17 Oct 2023
Utah firm has more than 100 systems in petrochemical facilities worldwide and developed high-stability lasers for Raman.
The acquisition is intended to leverage Process Instruments’ industrial instrumentation business, primarily in the US, with Horiba’s global sales network.
While Raman products from Horiba are widely used in laboratory settings, the addition of Process Instruments will add expertise in the industrial environment - in particular for applications in petrochemical production and oil refineries.
“The integration of Process Instruments’ robust devices and data analysis capabilities cultivated in oil markets with Horiba’s line-up of highly accurate spectroscopy solutions is expected to realize the high-precision real-time monitoring that has typically been difficult to achieve in industrial processes,” stated the Japanese firm.
Outside of the oil industry, Horiba also expects to create new value in process monitoring for pharmaceutical and chemical analysis markets - including the semiconductor sector - where it wants to grow sales revenues.
Process control solutions
Established by company president Lee Smith in 1994, Process Instruments aimed to develop Raman spectroscopy instrumentation specifically for industrial process monitoring.
But the company has also been active in developing the photonics technology enabling Raman to be feasible in industrial settings, with patented designs for lasers to avoid signal-swamping fluorescence effects, as well as spectrographs and multiplexers.
“Our innovative engineers and scientists advanced our precision frequency-stabilized narrow-linewidth diode lasers, along with optically fast (f/2.0) and efficient spectrographs,” states the firm on its web site.
“The development of a low-loss sequential optical multiplexer enhanced our abilities with analysis of more than a dozen streams with a single instrument.”
That progress has seen the Raman instruments deployed in customized process control applications for various industries, with more than 100 such systems installed in some of the largest refinery and petrochemical plants in the world.
“This equipment is being used to optimize the production of fuels, chemicals, and polymers,” explains the firm. “We also work closely with pharmaceutical companies to develop Raman scattering technology for use in optimizing their manufacturing operations.
“We do not just sell Raman instrumentation and components, rather we use Raman instrumentation to solve critical process control problems.”
While similar to infrared spectroscopy, Raman offers advantages both in terms of spectral resolution, and because it does not suffer any interference from water - meaning that a Raman probe can be inserted directly into a process stream for continual analysis.
On the other hand, Raman scattering is an inherently weak phenomenon, and susceptible to interference from fluorescence effects generated by the same excitation laser that produces the scattering from which the Raman signals can be extracted.
Horiba points out that controlling the state of a product material through real-time monitoring of its chemical reaction process - something that non-destructive and fast Raman techniques allow - is driving demand for industrial process monitoring.
“Especially at refinery and petrochemical sites, companies are pursuing efficient measurement of a wide variety of streams in harsh environments,” says the Japanese firm.
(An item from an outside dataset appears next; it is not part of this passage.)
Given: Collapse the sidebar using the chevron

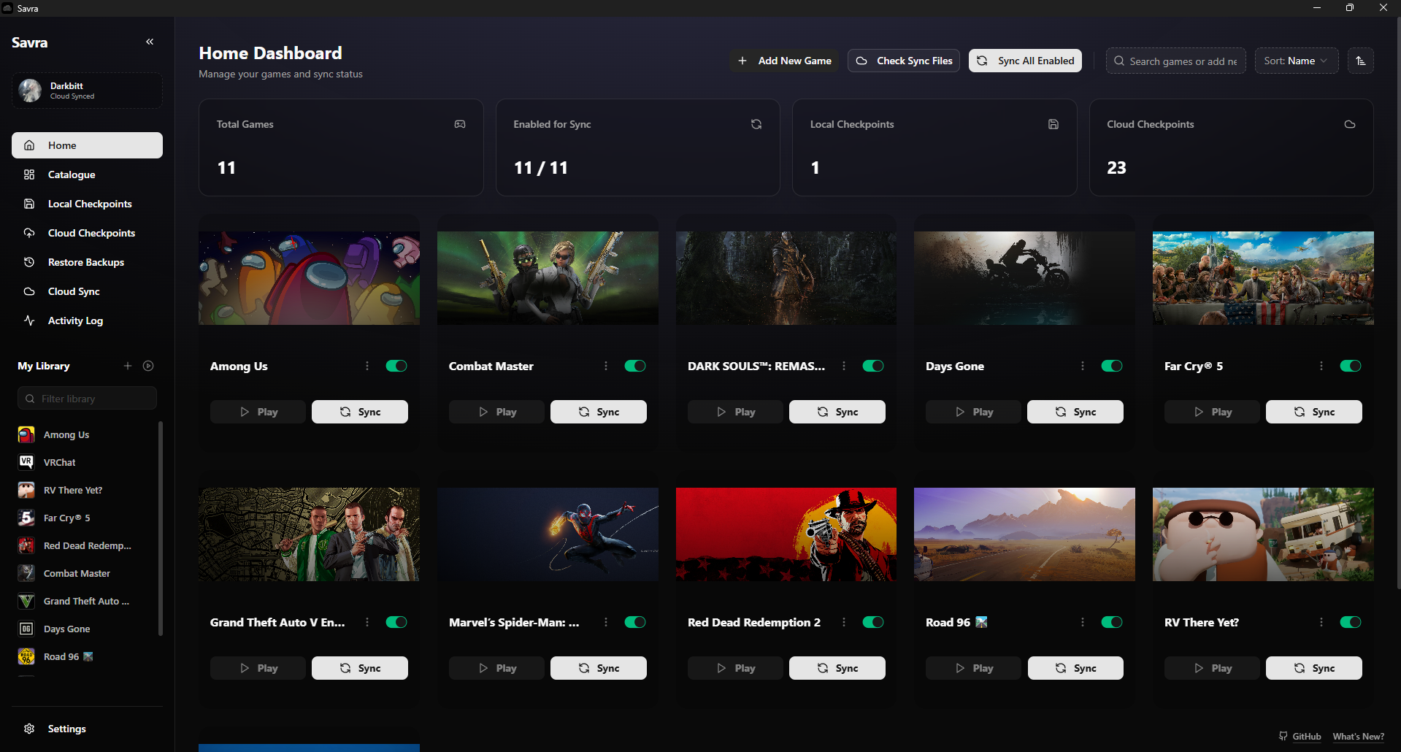Looking at the screenshot, I should [x=150, y=42].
“As one core product of Process Instruments, its Raman process spectroscopy is highly competitive and holds a large share of the North American market due to superior robustness and the ability to analyze dozens of streams with a single instrument.
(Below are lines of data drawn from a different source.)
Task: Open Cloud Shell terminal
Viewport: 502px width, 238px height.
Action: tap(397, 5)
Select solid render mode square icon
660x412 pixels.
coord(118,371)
“By taking advantage of Horiba’s global sales and support network, we will be able to expand Process Instruments’ industrial process monitoring business from North America to the rest of the world.”
Horiba also suggests that combining technologies developed by the two companies has “tremendous potential”.
While Horiba already offers a range of high-precision spectroscopy tools, the integration of Process Instruments’ more industrially robust products and data analysis capabilities is expected to realize new devices for high-precision, real-time monitoring, inspiring new Raman applications.
New applications eyed
Horiba cites the biotechnology sector as one key sector with enormous potential for the technique, for example aiding the development of new drugs.
“We will [also] broaden our perspective to create applications for carbon-neutral fields,” said the company, adding that it hoped to develop a wide range of applications across industrial “megatrends” in the energy and environmental, biotechnology and healthcare, and materials and semiconductor markets.
In a release from Horiba, Smith said: “I am extremely excited about the combination of Process Instruments and Horiba. Horiba’s global marketing expertise and vast technology base will expand our process Raman capabilities into new market opportunities around the globe that have not been available previously.”
Jai Hakhu, the CEO of the California-based subsidiary Horiba Instruments, added: “Process Instruments provides [us] with the opportunity to expand [our] Raman analyzer offering for the petrochemical and renewable energy markets.
“Process Instruments adds laboratory QC/QA (quality control/assurance) and process Raman technology to Horiba’s Raman portfolio.”